Shares for Nike, Inc. were up slightly in after-hours trading on Monday after the company beat expectations on earnings and revenue for its fiscal fourth quarter.
Revenues in Q4 were down 1% to $12.2 billion compared to the prior year, with net income down 5% to $1.4 billion, or 91 cents per share. Footwear News reports the Beaverton, Ore.-based company attributed approximately $150 million in expenses in the quarter associated with closing its Russian operations, and the transition of its businesses in Argentina, Chile and Uruguay to strategic distributor models.
The athletic giant beat analyst expectations on both earnings and revenue. Market watchers had been expected earnings of 81 cents, and revenue of about $12.07 billion.
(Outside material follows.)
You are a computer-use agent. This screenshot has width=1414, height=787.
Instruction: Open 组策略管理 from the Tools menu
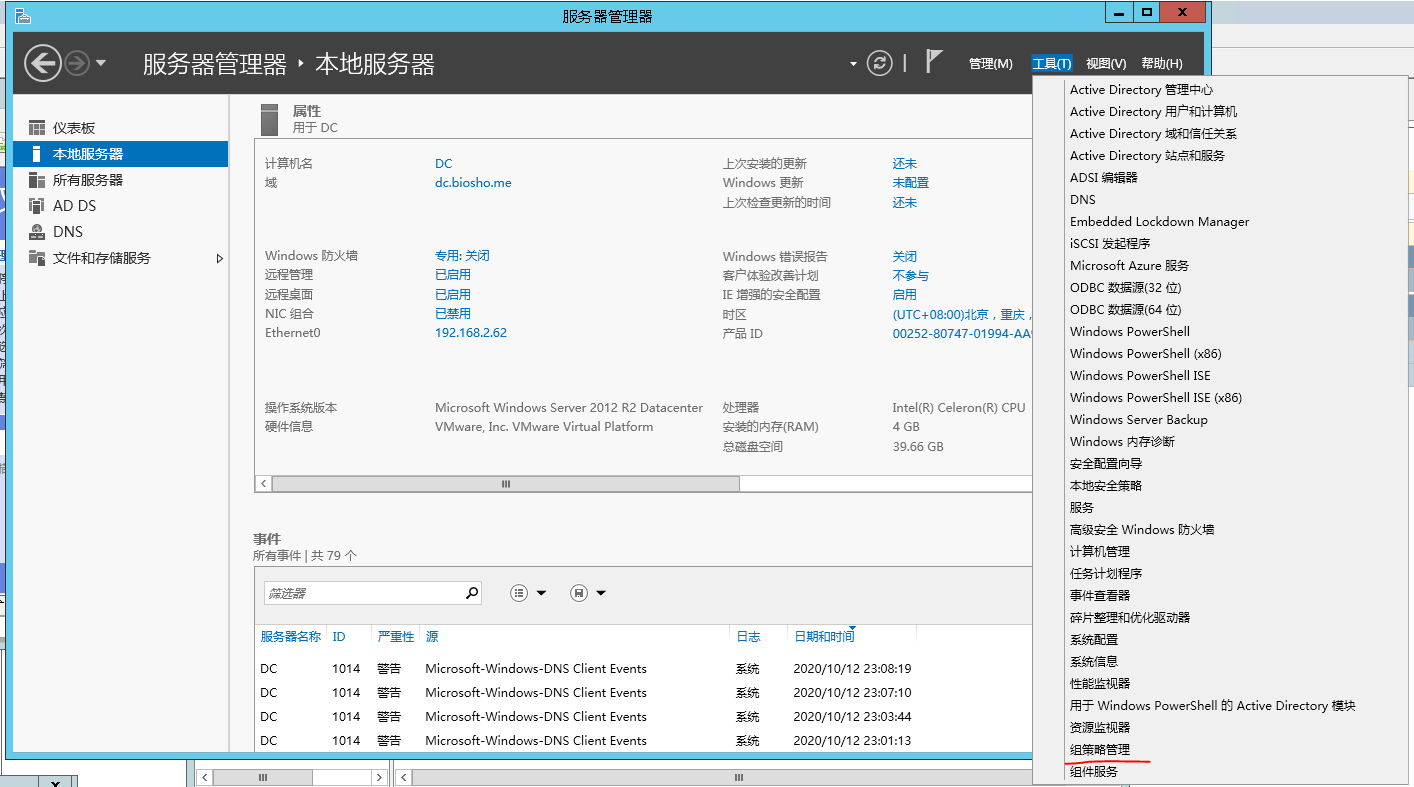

By business unit, revenues for the Nike brand in the fourth quarter were $11.7 billion, down 1%. Converse was also down 1% to $593 million. Nike also said in a statement that its gross margin in Q4 decreased 80 basis points to 45.0%, primarily due to higher inventory obsolescence reserves in Greater China and elevated freight and logistics costs.
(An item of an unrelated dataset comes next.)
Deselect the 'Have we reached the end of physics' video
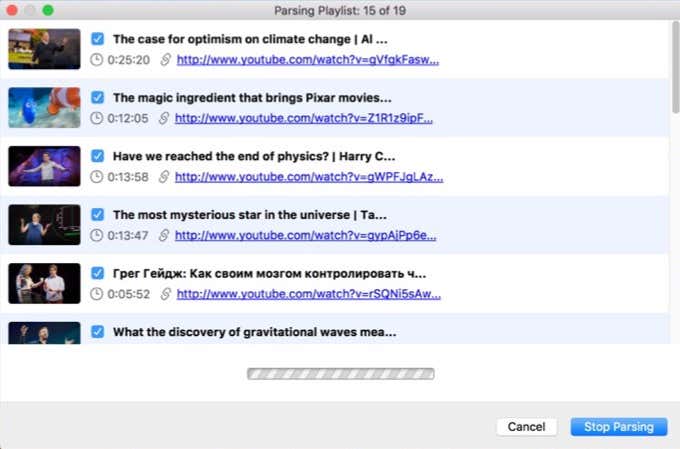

A bright spot came in Q4 via Nike Direct. The business unit reported revenues were up 7% led by 25% growth in EMEA, 43% growth in APLA and 5% growth in North America, partially offset by a decline in Greater China.
Still, Nike posted gains for the full year, seeing revenues increase 5% to $46.7 billion with net income increasing 6% to $6.0 billion compared to the prior year, beating analysts expectations.
By business unit, revenues for the Nike brand for the full year were $44.4 billion, up 5% on a reported basis, while revenues for Nike Direct were $18.7 billion, up 14% on a reported basis. Revenues for Converse were $2.3 billion, up 6% on a reported basis.
“Nike’s results this fiscal year are a testament to the unmatched strength of our brands and our deep connection with consumers,” John Donahoe, president and CEO of Nike, Inc., said in a statement. “Our competitive advantages, including our pipeline of innovative product and expanding digital leadership, prove that our strategy is working as we create value through our relentless drive to serve the future of sport.”
Matt Friend, EVP and CFO at Nike, Inc., added: “Two years into executing our Consumer Direct Acceleration, we are better positioned than ever to drive long-term growth while serving consumers directly at scale.”
These results may soften the blow, as some analysts warned investors last week to brace themselves for “less-than-stellar results.”
“In spite of ongoing strong demand for Nike product, Covid related lockdowns in China, increasing foreign exchange headwinds due to the strong U.S. dollar, and ongoing supply chain logistic problems will pressure both sales and margins in Q4 and the full-year of 2023,” wrote Williams Trading analyst Sam Poser in a note to investors last week. “Nike remains one of the best brands anywhere, but the Nike stock does not share, and should not share, that elevated status.”